Depuis 2012, Michae Roch ne cesse de faire parler de lui. Auteur d’un recueil de nouvelles et de six romans, il connait un succès critique et publique notamment avec sa relecture de l’oeuvre de James M. Barrie dans « Moi, Peter pan », puis trois ans plus tard avec « Le livre jaune » en proposant une approche audacieuse du livre de Robert W. Chambers (Il faut absolument lire celui de Chambers, puis celui de Roch, c’est passionnant). Une approche de la littérature et des références littéraires aidant à déployer un univers riche et plus subtil qu’il n’y paraît. Car avec Michael Roch, nous sentons, depuis toujours une ambition littéraire s’affranchissant des genres et des langues, pour proposer des textes « monde ».
Tè Mawon, son nouveau roman ne déroge pas à la règle, mais ici exit la relecture d’une œuvre, et bienvenue dans la mégapole Lanvil. Mégastructure urbaine couvrant les territoires des caraïbes et s’entendant jusqu’aux limites du continent américain. Alors que l’Europe vit pleinement son aliénation d’extrême droite, que les Canétatsunis sont en pleine pandémie et l’Asie subit de plein front le réchauffement climatique, subissant une sécheresse sans précédent, Lanvil a su devenir une superpuissance mondiale, rivalisant avec les anciens ténors hégémonique.
Mais Lanvil, n’est pas parfaite, loin de là, cette cité 2.0 très proche des visions cyberpunk d’un Gibbons ou d’un Philip K. Dick, connaît ses inégalités et ses laissés-pour-compte. Ainsi se divisant en deux, Lanvil c’est autant l’Anwo et son image impeccable de rues interminables éclairées aux néons et aux écrans, mais aussi l’Anba , et ses citoyens en marges que la ville à abandonné dans sa course à la domination économique.
Dans cette mégapole, nous allons suivre plusieurs protagonistes, sur trois jours et trois nuits, plongeant dans les limites de Lanvil et les désirs d’un retour aux origines, à la terre caribéenne et aux origines de l’identité.
Tè Mawon dans son roman choral propose une approche afrofuturiste du genre cyberpunk. Bien entendu, nous retrouvons les codes du genre, méga-cité, technologie omniprésente et omni-opressante, dérives capitalistes, transhumanisme, citoyen riche d’en haut, et les pauvres d’en bas, etc… Mais bien qu’implémentant un registre familier, très rapidement Michael Roch s’en détache pour avoir une approche plus personnelle, consciente et passionnante.

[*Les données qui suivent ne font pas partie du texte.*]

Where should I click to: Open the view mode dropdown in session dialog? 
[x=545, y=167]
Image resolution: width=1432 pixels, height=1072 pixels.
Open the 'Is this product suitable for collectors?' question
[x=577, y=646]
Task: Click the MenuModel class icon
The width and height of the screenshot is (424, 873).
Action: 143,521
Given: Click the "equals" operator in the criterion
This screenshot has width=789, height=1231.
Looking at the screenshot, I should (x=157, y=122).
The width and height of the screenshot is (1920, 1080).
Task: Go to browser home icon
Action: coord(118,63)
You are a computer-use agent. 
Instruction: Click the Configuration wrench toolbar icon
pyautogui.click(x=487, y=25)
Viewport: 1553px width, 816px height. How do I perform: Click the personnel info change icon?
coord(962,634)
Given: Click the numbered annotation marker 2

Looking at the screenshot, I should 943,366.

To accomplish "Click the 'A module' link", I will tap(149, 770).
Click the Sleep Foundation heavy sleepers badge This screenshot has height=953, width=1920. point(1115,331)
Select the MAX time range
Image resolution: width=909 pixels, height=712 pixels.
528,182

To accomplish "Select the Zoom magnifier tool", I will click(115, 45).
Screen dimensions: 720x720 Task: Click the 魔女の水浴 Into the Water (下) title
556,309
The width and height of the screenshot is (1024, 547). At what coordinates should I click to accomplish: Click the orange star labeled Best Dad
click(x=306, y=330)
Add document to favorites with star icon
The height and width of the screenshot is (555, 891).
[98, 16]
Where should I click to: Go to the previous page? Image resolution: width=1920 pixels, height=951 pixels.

Comme il l’explique dans une interview réalisé par son éditeur : « l’Afrofuturisme, en littérature, est la projection de nos sociétés afrodescendantes dans un futur prophétique où les individus ne sont pas discriminés ou oppressés. »
Ouvrant le champ des possibles de par sa proposition littéraire, Michael Roch se permet une variante dans son approche, en une étape supplémentaire, « en proposant une SF Caribéenne qui s’affranchit du regard oppresseur envers les personnes noires, mais qui propose également une science-fiction multi voire transculturelle, au regard de l’héritage immatériel laissé par Édouard Glissant et d’autres penseurs caribéens. Cette SF ne serait plus afrocentrée, mais créolisante. »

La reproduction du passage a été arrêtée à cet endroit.